Divorce rates fall when the cost of divorce rises

The divorce rate in Australia is at an all-time low, and a new study from the Melbourne Institute: Applied Economic and Social Research at the University of Melbourne shows that the high costs of divorce are likely to be contributing to this trend.

The research analysed the impact of a reform in the Netherlands which allowed couples to dissolve their marriages in an uncontested process through a local municipality.

Over an eight-year period Dutch couples who agreed on the divorce and its settlement could use this streamlined divorce option to bypass the court system – avoiding fees associated with court hearings and legal representation and reducing processing time to the minimum.

The study found that among three million married couples the likelihood of divorce was 12 per cent higher for those who had the opportunity to bypass the court system than those who did not.

It also found that the reform was more likely to influence couples with a comparable dual income, because they were less likely to require alimony awarded by a court order.

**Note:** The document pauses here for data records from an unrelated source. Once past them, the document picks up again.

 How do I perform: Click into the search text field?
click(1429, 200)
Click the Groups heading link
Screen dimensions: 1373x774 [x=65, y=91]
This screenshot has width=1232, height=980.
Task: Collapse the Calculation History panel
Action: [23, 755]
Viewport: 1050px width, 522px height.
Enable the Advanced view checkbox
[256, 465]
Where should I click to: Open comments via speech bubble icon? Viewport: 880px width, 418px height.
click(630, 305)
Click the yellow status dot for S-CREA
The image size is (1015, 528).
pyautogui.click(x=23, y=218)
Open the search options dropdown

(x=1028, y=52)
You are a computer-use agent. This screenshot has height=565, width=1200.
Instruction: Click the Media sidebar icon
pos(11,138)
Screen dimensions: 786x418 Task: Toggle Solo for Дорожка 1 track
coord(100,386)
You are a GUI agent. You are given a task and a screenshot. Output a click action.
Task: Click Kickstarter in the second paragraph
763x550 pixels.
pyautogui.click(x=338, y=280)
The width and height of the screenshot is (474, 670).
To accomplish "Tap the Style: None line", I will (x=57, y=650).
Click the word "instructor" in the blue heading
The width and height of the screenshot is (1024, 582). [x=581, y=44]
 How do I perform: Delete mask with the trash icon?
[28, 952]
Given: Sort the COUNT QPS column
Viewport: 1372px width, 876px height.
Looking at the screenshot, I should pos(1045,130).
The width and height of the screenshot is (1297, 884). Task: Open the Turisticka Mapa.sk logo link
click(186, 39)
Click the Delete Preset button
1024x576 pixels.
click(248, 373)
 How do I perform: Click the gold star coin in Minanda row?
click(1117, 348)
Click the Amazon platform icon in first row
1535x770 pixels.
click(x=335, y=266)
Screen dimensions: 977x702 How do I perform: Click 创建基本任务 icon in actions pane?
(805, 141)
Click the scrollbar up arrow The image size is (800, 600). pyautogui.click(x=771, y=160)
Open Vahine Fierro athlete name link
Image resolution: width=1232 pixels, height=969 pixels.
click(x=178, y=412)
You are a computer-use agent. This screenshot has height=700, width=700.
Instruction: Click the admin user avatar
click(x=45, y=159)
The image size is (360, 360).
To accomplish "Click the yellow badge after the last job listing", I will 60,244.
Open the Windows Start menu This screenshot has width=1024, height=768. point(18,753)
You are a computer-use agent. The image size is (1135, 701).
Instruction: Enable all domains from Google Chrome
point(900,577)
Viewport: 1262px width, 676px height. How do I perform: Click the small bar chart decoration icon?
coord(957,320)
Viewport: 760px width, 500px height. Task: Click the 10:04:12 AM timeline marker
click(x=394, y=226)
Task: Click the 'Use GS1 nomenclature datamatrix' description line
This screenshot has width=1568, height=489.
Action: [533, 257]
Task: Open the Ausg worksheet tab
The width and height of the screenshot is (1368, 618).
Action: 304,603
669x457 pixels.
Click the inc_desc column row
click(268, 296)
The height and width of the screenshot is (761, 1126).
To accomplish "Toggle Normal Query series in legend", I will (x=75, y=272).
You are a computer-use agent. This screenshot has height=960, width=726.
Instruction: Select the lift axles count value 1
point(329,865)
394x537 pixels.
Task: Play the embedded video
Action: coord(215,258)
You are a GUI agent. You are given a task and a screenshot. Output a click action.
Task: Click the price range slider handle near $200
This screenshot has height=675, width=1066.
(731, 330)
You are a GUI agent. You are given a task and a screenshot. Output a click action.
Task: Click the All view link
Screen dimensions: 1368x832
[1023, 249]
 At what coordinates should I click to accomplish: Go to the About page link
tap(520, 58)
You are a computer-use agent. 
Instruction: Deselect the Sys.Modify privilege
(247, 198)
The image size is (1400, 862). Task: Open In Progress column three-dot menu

“My research highlights that the cost and waiting periods embedded in the divorce procedure is an important contributor to couples’ decision to divorce,” said Melbourne Institute Research Fellow, Jan Kabátek.

“In Australia, the filing fee for a divorce application alone is close to $900. This combined with other legal fees for court hearings and lawyers can take the cost of divorce into the thousands. Then there is the one-year period in which couples have to remain separated and the drawn-out settlement procedure.

“Clearly divorce is costly in terms of time and money. If Australian authorities were to eliminate the mandatory one-year separation period, reduce the filing fees, or introduce another innovation such as the electronic divorce, we would probably see the divorce rates rebound from their falling trajectory,” he added.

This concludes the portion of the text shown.